▶ [EXCERPTED PASSAGE]
....

2009 Pitchfork Music Festival – [Live]

Friday, 24 July 2009

Sunday’s 2009 Pitchfork Music Festival coverage can be found HERE.

Here’s another reminder of why I love Chicago in the summer: Pitchfork Festival. Stationed at Union Park, it is not as big as Lollapalooza but it’s better that way. A weekend of hippies and hipsters joining together for a music festival that brings in new talent, unnoticed bands and groundbreaking veterans. Sometimes it breaks my heart that I can’t see it all. Overlapping band schedules are always a bummer and bathroom lines can take up to 25 minutes. Add food and beer lines to that, and you have missed out on something for sure. So it was important to me to really get to see a little of everything. Here is my account of the shows on Saturday…

2:15 Plants & Animals: After hopping off the green line, I bee lined to the C stage to check out the last few songs of P&A’s set. Their artsy, melting pot of influenced jams gave off a distorted prog rock sound mixed with subtle guitar layers. Off of their debut album, Parc Avenue, they played a recognizable “Good Friend,” which was smooth and groovy-chill with repetitive lyrics that were spellbinding. From what I saw, this band is just getting started and has real originality.

....

▶ [REQUIRED TASK] Print the festival review passage from "2:15 Plants &" up to and including "has real originality.", keeping every word unchanged. The lines that follow come from a separate source, unrelated to the festival review.

(Stored data entries)

....

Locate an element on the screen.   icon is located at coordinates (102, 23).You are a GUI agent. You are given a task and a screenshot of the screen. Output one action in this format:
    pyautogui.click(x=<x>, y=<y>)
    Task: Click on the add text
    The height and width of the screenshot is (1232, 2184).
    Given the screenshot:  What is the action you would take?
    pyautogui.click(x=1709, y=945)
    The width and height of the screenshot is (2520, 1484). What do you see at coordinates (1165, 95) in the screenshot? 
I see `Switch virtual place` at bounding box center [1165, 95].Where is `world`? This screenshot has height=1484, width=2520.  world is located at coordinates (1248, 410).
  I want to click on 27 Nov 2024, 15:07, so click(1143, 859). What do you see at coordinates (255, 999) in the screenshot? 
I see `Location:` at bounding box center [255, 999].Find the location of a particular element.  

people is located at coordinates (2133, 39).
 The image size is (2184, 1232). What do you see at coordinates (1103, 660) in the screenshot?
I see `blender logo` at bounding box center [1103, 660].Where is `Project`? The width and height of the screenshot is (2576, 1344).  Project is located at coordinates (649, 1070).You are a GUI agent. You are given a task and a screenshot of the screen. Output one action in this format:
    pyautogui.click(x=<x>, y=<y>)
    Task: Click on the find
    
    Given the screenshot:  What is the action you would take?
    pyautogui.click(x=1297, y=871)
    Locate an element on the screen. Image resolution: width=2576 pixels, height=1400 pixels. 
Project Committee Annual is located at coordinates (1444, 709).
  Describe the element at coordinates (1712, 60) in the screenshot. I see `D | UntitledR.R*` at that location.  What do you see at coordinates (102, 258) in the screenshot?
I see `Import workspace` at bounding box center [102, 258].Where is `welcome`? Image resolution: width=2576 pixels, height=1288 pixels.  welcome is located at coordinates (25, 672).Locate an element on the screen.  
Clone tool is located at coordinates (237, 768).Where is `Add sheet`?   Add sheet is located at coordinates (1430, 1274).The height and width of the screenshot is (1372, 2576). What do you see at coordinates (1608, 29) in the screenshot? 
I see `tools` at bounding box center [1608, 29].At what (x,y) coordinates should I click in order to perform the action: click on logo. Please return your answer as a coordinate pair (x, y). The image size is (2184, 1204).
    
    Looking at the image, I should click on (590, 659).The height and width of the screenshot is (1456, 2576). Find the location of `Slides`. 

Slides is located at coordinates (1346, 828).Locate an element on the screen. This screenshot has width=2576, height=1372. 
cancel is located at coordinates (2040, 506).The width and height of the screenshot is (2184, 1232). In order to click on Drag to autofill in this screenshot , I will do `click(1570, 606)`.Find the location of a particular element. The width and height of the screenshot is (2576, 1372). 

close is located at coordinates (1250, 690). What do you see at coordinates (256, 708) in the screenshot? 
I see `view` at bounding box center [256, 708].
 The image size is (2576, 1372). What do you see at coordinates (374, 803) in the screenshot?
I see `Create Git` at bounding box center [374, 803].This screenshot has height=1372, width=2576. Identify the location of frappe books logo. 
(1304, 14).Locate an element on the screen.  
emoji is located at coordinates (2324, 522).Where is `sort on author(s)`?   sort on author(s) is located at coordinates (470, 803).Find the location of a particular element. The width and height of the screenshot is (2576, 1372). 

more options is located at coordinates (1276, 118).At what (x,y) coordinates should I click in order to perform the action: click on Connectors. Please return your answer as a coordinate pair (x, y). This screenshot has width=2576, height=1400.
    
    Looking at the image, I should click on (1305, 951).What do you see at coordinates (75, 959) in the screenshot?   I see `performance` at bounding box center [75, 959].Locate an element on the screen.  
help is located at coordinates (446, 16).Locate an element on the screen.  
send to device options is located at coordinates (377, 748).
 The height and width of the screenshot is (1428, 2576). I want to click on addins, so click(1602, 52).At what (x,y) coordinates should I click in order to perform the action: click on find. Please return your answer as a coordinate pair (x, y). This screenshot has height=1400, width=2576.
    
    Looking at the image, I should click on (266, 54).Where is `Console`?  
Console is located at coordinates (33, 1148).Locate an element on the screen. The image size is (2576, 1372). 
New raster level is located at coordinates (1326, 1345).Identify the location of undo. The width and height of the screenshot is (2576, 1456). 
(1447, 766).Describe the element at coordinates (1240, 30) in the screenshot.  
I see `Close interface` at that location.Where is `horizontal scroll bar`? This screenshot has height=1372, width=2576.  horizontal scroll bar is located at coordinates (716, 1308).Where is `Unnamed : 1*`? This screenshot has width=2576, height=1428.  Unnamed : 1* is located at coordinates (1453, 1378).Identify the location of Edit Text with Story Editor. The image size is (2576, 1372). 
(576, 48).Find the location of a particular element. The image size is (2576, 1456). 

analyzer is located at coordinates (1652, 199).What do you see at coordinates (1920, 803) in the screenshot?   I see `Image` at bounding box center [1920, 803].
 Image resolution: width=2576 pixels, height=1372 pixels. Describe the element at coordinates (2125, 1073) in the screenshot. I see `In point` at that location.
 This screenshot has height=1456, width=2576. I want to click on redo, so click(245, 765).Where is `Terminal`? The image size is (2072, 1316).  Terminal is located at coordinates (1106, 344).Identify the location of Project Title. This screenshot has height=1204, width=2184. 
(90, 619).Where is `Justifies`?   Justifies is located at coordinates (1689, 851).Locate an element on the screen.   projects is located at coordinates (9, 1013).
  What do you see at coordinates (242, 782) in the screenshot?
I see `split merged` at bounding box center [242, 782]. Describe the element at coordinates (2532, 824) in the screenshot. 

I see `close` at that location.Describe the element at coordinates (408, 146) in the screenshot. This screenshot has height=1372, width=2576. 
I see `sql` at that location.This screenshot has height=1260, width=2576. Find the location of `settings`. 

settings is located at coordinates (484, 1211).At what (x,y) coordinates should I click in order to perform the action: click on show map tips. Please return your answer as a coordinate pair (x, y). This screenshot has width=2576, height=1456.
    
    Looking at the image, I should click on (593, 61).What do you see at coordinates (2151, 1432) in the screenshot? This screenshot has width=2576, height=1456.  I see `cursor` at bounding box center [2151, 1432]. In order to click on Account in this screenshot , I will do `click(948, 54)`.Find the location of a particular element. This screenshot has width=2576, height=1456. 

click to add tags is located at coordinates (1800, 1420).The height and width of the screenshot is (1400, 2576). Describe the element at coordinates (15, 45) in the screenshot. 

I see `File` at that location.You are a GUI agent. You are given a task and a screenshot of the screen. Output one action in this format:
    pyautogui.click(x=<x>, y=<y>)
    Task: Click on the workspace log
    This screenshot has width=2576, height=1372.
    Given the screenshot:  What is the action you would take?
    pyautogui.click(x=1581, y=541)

....

▶ [RESULT]
2:15 Plants & Animals: After hopping off the green line, I bee lined to the C stage to check out the last few songs of P&A’s set. Their artsy, melting pot of influenced jams gave off a distorted prog rock sound mixed with subtle guitar layers. Off of their debut album, Parc Avenue, they played a recognizable “Good Friend,” which was smooth and groovy-chill with repetitive lyrics that were spellbinding. From what I saw, this band is just getting started and has real originality.